Ora, a estratégia cria missões para cada um dos elementos do conjunto e leva-os para posições específicas a ocupar. A forma como as ocupamos é o euromilhões. Não porque haja um sorteio, mas porque é realmente uma lotaria quando pretendes unir talento individual, estratégia coletiva, missões diferenciadas, tudo perante uma oposição que elabora o mesmo tipo de planeamentos, para que, no final, alguém chegue ao golo.

“Joana e Luís entram num café (ou melhor, num Google doc)” – é este o mote para o presente artigo que dá seguimento à conversa iniciada no blog do Luís Cristóvão. tudo começou com um tweet sobre expressões típicas do futebol que serviu de base à gravação do episódio #14 d’ O Brinco do Baptista. vai daí, eu e o Luís abrimos um Google doc para falar de filosofia e futebol. não sabemos onde estas conversas nos vão levar, mas para já gostaríamos de partilhá-las convosco. 

 

O jogo pelo jogo 

[Joana] Isso de vivermos “o jogo pelo jogo” ia dar cabo dos campeonatos, não ia?

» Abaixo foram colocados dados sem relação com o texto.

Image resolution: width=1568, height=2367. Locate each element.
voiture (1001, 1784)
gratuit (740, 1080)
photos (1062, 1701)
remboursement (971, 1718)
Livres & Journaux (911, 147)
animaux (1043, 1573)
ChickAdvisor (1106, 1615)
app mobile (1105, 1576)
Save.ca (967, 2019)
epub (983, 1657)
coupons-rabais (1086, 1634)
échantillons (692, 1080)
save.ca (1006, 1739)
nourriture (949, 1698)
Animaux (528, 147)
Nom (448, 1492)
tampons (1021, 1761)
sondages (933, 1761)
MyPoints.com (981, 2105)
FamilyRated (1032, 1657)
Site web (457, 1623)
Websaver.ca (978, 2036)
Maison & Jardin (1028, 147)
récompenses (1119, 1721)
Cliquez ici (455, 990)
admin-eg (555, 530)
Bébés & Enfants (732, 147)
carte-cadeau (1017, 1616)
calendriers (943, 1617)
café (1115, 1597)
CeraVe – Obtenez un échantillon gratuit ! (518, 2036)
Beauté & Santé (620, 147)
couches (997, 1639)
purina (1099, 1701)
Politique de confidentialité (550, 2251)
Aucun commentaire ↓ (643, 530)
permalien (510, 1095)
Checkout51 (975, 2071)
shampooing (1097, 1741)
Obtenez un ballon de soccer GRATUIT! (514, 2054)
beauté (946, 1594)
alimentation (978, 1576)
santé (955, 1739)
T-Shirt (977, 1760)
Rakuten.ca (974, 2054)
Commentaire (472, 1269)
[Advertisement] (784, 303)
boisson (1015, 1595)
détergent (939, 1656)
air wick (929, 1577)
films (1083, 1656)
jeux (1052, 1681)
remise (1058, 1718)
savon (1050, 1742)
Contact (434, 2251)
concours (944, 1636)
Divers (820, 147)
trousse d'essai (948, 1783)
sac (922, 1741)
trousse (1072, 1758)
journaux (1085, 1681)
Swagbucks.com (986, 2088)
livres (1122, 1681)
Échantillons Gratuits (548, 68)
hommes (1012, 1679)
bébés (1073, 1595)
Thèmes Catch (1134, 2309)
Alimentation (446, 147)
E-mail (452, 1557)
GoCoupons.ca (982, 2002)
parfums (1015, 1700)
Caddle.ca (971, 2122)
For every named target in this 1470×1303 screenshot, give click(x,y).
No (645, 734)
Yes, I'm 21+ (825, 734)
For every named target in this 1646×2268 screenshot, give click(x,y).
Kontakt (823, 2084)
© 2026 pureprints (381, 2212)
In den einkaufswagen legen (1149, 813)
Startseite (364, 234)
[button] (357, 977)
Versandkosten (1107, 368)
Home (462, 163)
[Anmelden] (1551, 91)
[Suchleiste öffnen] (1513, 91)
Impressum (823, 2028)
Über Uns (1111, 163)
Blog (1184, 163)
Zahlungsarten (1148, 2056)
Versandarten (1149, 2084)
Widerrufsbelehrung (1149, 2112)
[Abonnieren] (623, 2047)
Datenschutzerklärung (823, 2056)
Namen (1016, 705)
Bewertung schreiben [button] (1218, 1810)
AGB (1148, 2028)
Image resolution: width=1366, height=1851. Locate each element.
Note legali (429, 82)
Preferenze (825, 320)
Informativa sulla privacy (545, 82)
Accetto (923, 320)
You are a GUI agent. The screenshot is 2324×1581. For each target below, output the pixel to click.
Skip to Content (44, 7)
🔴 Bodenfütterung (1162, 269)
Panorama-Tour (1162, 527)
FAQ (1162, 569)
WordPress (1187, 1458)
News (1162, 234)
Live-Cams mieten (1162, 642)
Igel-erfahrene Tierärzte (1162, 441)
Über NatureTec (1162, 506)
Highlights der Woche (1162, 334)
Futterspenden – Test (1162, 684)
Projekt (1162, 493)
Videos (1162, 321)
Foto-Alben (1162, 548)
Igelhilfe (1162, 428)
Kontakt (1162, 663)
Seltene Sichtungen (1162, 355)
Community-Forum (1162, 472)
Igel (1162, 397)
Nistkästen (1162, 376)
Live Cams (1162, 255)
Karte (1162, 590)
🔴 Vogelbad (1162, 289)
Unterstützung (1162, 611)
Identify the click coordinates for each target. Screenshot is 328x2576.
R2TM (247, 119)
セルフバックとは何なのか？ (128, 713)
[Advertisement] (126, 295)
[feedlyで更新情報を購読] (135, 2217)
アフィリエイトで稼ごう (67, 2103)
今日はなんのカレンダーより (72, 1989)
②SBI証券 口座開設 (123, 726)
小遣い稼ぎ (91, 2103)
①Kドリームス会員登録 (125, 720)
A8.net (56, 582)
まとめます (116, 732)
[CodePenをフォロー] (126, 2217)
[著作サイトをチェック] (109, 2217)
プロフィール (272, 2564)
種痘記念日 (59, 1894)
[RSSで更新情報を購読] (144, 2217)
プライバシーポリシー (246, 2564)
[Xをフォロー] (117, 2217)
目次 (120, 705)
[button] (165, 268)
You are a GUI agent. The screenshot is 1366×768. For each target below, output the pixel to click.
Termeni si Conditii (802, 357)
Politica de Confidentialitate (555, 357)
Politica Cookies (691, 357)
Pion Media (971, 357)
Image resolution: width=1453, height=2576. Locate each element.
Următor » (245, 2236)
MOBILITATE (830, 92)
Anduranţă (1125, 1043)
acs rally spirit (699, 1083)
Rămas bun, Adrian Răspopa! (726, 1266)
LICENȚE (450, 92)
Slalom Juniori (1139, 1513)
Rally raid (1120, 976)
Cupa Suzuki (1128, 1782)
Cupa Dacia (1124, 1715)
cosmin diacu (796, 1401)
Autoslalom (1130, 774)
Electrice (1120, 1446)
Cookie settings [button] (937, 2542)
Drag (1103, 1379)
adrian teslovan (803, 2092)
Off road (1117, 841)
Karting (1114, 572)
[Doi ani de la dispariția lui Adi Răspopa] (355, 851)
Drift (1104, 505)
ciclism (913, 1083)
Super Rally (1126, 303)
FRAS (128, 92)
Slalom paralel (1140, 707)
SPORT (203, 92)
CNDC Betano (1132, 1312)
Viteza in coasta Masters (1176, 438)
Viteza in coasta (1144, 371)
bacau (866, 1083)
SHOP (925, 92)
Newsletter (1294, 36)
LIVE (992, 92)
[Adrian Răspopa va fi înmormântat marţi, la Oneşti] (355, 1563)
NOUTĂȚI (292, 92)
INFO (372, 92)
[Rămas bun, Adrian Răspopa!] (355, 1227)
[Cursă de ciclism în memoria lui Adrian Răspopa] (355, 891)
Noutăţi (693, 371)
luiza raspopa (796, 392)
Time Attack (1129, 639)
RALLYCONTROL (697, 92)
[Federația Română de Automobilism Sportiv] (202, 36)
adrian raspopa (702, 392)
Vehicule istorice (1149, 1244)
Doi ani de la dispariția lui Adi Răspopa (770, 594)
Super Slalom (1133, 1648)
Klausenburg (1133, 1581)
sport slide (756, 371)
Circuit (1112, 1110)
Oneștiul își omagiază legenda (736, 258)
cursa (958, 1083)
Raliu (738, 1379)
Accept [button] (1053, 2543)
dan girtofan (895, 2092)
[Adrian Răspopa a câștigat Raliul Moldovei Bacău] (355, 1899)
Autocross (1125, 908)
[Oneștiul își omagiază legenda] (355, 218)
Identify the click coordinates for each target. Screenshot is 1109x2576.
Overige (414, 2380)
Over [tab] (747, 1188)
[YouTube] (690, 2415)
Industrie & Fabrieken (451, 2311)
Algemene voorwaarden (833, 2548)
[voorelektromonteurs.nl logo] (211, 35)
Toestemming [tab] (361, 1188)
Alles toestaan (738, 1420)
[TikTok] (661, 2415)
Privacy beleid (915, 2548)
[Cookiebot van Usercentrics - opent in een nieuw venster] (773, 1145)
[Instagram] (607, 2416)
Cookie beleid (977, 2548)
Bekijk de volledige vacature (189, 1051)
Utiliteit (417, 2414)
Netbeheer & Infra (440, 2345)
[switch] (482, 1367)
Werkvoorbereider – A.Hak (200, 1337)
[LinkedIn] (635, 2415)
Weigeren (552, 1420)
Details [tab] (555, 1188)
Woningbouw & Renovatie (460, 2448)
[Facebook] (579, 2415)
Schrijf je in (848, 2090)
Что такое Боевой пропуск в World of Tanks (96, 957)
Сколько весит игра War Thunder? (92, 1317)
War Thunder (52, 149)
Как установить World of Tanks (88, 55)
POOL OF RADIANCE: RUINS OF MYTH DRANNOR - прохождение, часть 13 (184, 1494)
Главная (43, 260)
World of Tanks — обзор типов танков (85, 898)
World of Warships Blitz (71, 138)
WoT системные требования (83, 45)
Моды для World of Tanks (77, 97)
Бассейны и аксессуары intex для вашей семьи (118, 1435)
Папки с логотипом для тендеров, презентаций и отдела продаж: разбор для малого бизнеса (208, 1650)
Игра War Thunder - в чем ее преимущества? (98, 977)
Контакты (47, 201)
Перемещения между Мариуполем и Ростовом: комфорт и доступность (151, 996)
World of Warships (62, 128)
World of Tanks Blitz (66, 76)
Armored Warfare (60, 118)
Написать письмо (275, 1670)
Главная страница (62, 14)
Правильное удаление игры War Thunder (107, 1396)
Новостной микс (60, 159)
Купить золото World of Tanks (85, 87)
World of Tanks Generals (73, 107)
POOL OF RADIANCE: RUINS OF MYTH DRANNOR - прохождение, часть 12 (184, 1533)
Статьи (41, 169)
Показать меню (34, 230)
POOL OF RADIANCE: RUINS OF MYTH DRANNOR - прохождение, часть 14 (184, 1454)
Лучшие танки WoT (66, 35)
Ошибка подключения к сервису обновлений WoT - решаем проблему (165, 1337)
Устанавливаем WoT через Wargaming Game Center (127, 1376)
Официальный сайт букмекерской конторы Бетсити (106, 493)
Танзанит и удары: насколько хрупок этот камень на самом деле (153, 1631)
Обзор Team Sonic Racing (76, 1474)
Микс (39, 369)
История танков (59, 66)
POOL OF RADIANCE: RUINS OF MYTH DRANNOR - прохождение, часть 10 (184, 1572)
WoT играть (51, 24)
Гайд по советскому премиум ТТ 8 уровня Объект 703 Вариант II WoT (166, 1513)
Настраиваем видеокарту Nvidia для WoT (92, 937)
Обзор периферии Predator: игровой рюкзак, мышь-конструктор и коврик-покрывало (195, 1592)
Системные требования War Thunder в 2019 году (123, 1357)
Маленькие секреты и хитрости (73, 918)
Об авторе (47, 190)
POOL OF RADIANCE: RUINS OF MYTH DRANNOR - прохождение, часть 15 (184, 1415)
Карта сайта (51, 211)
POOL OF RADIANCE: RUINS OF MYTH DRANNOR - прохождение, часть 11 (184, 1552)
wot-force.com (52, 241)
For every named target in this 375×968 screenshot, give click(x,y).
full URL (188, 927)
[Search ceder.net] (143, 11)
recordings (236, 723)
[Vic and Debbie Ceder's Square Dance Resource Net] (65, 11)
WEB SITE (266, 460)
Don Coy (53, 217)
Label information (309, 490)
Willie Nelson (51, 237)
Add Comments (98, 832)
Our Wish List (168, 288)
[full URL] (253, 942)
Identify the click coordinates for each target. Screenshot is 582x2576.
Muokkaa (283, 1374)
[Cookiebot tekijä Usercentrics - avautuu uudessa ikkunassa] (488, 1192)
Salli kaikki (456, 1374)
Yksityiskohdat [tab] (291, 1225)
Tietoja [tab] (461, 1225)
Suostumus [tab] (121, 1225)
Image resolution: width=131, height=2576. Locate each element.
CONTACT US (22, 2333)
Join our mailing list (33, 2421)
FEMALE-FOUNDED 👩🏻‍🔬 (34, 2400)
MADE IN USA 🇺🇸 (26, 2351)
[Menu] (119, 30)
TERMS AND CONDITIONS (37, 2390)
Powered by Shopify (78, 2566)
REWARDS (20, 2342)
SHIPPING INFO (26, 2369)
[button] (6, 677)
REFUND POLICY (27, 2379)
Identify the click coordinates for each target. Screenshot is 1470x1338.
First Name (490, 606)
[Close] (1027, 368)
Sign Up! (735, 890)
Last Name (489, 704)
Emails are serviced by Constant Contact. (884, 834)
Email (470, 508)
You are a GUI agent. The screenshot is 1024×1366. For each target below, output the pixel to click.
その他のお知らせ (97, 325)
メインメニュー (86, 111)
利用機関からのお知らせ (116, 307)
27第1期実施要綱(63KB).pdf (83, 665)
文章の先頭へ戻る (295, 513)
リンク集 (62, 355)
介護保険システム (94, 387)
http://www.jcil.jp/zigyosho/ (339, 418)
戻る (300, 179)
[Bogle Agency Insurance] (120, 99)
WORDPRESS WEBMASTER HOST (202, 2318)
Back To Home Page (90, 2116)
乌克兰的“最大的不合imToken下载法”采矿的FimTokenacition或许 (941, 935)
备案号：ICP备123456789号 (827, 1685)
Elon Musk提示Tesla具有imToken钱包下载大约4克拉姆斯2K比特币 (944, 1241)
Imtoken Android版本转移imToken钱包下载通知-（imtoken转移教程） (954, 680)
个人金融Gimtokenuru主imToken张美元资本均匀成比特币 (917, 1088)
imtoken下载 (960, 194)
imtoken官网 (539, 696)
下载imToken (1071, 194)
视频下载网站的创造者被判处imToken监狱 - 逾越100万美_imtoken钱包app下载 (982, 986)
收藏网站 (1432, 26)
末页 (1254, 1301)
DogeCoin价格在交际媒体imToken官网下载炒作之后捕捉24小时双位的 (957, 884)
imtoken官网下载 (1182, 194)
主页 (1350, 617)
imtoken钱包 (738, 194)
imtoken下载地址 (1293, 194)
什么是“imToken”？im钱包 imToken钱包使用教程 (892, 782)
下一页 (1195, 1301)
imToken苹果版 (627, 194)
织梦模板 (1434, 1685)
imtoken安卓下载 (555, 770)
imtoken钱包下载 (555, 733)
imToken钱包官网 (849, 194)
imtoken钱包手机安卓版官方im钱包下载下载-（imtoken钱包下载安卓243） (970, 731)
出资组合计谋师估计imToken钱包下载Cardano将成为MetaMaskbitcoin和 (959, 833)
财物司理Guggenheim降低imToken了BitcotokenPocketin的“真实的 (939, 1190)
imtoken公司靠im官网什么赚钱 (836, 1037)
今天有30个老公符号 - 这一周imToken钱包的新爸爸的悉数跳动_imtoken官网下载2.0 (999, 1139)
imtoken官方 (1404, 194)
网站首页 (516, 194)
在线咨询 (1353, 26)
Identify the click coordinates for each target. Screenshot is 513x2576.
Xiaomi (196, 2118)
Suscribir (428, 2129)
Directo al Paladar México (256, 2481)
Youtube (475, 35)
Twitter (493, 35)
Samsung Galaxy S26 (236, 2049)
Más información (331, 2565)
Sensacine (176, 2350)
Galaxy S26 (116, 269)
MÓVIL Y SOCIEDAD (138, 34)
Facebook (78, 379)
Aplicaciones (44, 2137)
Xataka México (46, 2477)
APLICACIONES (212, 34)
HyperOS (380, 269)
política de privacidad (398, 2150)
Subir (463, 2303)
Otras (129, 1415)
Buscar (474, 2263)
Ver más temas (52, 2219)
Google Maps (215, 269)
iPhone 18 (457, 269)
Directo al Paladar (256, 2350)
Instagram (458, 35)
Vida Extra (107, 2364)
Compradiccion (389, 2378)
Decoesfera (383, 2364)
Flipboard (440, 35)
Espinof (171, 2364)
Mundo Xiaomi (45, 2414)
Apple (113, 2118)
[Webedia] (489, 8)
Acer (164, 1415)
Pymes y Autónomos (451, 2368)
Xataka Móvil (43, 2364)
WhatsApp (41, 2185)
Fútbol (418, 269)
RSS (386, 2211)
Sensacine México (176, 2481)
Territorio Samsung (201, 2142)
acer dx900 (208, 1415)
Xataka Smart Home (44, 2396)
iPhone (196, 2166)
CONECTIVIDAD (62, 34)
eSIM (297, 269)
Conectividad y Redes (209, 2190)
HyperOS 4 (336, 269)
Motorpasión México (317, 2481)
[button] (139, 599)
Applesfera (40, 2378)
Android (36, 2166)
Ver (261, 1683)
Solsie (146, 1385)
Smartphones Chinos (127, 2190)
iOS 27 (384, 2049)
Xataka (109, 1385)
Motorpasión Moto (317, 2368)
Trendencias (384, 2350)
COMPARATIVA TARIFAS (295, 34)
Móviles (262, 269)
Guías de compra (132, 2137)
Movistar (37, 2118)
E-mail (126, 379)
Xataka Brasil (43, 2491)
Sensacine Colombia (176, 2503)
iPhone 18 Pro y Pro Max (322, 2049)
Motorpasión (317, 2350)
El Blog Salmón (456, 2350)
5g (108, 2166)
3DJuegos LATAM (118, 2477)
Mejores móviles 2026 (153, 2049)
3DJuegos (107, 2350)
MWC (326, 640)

Ou seja, mata aquilo que nos leva à bola, tal como os gregos se deslocavam aos auditórios para assistir às tragédias ou às comédias e praticar a catarse, lançando tomates e outros vegetais ao desgraçado do bode expiatório. Queremos ver a bola (entenda-se, o jogo) pela bola em si? Ou queremos viver a catarse, que é algo que chega a ser mais metafísico do que estético?   

 

[Luís] TS Eliot só ficaria satisfeito com um estádio cheio de adeptos conscientes da história do jogo e do enquadramento daquela experiência na história do jogo. Mas também será inegável esse outro lado, catártico, que transforma o jogo em espetáculo. Para mim, isso acontece em dimensões diferentes, ainda que paralelas. O futebol pode ser experiência emocional e já o vivi (e continuo a viver, muitas vezes, exclusivamente nessa dimensão). Mas o futebol também é experiência estética e experiência de conhecimento. É experiência científica. Ao mesmo tempo que é um acontecimento cultural. Onde a comunidade se expressa através de um momento de organização desportiva. Eu creio que essas dimensões não se combatem umas às outras. Sempre coexistiram e vão continuar a coexistir, mesmo que o próprio futebol se vá dividindo em experiência comercial nas ligas profissionais e em experiência de vida em competições locais. E como acredito que elas não se combatem, em todas elas sinto esse desenvolvimento de cada uma delas, influenciando-se mutuamente, alargando os possíveis entendimentos do futebol e das suas consequências no que é o resto da vida.

 

No princípio era o caos 

[Joana] “Há muita metafísica no jogo da bola.” (Alberto Caeiro ft. Luís Cristóvão). Pegando na ideia de que o campo de jogo é um campo que simula a vida: isso significa que temos posições específicas a ocupar? Que temos um treinador? Ou cada um de nós ocupa esses lugares, em momentos ou com intensidades diferentes? 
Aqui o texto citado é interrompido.